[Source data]
## START

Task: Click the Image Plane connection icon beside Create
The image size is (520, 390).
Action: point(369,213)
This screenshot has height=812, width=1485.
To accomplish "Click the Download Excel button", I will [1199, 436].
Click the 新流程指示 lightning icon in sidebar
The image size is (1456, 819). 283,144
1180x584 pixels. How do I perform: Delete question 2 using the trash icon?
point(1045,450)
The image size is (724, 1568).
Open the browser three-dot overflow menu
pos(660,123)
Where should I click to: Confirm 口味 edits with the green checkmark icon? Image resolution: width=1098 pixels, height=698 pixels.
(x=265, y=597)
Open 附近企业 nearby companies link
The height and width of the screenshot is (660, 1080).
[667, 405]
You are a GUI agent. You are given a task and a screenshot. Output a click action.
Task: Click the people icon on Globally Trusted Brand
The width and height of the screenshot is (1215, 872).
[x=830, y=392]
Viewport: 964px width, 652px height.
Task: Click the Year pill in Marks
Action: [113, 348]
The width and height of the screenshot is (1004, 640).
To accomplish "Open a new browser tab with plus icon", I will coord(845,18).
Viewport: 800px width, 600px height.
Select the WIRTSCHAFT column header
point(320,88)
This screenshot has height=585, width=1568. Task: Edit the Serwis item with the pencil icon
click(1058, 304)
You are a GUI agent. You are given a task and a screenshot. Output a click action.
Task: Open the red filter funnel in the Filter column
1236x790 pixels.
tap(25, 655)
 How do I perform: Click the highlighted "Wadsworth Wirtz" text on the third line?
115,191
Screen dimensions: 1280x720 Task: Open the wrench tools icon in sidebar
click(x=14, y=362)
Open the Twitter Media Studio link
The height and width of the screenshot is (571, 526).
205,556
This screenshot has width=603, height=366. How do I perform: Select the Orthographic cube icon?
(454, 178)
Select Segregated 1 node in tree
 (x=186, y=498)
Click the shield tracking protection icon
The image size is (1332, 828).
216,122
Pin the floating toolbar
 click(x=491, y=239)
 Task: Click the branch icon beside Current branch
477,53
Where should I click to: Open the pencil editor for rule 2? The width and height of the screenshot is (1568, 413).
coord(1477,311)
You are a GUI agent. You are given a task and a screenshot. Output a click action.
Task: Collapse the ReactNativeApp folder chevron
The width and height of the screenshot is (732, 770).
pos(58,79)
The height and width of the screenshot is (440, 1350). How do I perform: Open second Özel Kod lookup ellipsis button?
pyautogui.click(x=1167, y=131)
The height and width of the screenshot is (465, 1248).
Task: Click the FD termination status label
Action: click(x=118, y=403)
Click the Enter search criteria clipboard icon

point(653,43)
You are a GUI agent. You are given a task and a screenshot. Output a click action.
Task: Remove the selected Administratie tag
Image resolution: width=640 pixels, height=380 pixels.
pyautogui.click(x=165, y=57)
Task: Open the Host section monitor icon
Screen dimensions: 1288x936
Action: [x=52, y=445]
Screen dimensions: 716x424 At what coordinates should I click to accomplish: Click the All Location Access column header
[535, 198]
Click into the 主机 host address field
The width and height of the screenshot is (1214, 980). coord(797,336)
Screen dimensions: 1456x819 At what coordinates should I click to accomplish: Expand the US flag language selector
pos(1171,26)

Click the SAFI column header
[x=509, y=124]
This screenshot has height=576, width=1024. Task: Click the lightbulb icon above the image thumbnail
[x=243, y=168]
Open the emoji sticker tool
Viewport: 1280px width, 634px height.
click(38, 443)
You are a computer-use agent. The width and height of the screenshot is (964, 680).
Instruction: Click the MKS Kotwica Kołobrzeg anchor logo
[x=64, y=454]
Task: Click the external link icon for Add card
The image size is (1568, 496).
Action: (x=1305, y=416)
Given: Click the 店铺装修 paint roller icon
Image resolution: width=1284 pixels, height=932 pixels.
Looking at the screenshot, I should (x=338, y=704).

## END

Can you give all the records above again, substituting "options menu" for every "overflow menu" and leaving everything else unchanged?

- **FINISHED ANSWER**:
Task: Click the Image Plane connection icon beside Create
The image size is (520, 390).
Action: point(369,213)
This screenshot has height=812, width=1485.
To accomplish "Click the Download Excel button", I will [1199, 436].
Click the 新流程指示 lightning icon in sidebar
The image size is (1456, 819). 283,144
1180x584 pixels. How do I perform: Delete question 2 using the trash icon?
point(1045,450)
The image size is (724, 1568).
Open the browser three-dot options menu
pos(660,123)
Where should I click to: Confirm 口味 edits with the green checkmark icon? Image resolution: width=1098 pixels, height=698 pixels.
(x=265, y=597)
Open 附近企业 nearby companies link
The height and width of the screenshot is (660, 1080).
[667, 405]
You are a GUI agent. You are given a task and a screenshot. Output a click action.
Task: Click the people icon on Globally Trusted Brand
The width and height of the screenshot is (1215, 872).
[x=830, y=392]
Viewport: 964px width, 652px height.
Task: Click the Year pill in Marks
Action: [113, 348]
The width and height of the screenshot is (1004, 640).
To accomplish "Open a new browser tab with plus icon", I will coord(845,18).
Viewport: 800px width, 600px height.
Select the WIRTSCHAFT column header
point(320,88)
This screenshot has height=585, width=1568. Task: Edit the Serwis item with the pencil icon
click(1058, 304)
You are a GUI agent. You are given a task and a screenshot. Output a click action.
Task: Open the red filter funnel in the Filter column
1236x790 pixels.
tap(25, 655)
 How do I perform: Click the highlighted "Wadsworth Wirtz" text on the third line?
115,191
Screen dimensions: 1280x720 Task: Open the wrench tools icon in sidebar
click(x=14, y=362)
Open the Twitter Media Studio link
The height and width of the screenshot is (571, 526).
205,556
This screenshot has width=603, height=366. How do I perform: Select the Orthographic cube icon?
(454, 178)
Select Segregated 1 node in tree
 (x=186, y=498)
Click the shield tracking protection icon
The image size is (1332, 828).
216,122
Pin the floating toolbar
 click(x=491, y=239)
 Task: Click the branch icon beside Current branch
477,53
Where should I click to: Open the pencil editor for rule 2? The width and height of the screenshot is (1568, 413).
coord(1477,311)
You are a GUI agent. You are given a task and a screenshot. Output a click action.
Task: Collapse the ReactNativeApp folder chevron
The width and height of the screenshot is (732, 770).
pos(58,79)
The height and width of the screenshot is (440, 1350). How do I perform: Open second Özel Kod lookup ellipsis button?
pyautogui.click(x=1167, y=131)
The height and width of the screenshot is (465, 1248).
Task: Click the FD termination status label
Action: click(x=118, y=403)
Click the Enter search criteria clipboard icon

point(653,43)
You are a GUI agent. You are given a task and a screenshot. Output a click action.
Task: Remove the selected Administratie tag
Image resolution: width=640 pixels, height=380 pixels.
pyautogui.click(x=165, y=57)
Task: Open the Host section monitor icon
Screen dimensions: 1288x936
Action: [x=52, y=445]
Screen dimensions: 716x424 At what coordinates should I click to accomplish: Click the All Location Access column header
[535, 198]
Click into the 主机 host address field
The width and height of the screenshot is (1214, 980). coord(797,336)
Screen dimensions: 1456x819 At what coordinates should I click to accomplish: Expand the US flag language selector
pos(1171,26)

Click the SAFI column header
[x=509, y=124]
This screenshot has height=576, width=1024. Task: Click the lightbulb icon above the image thumbnail
[x=243, y=168]
Open the emoji sticker tool
Viewport: 1280px width, 634px height.
click(38, 443)
You are a computer-use agent. The width and height of the screenshot is (964, 680).
Instruction: Click the MKS Kotwica Kołobrzeg anchor logo
[x=64, y=454]
Task: Click the external link icon for Add card
The image size is (1568, 496).
Action: (x=1305, y=416)
Given: Click the 店铺装修 paint roller icon
Image resolution: width=1284 pixels, height=932 pixels.
Looking at the screenshot, I should (x=338, y=704).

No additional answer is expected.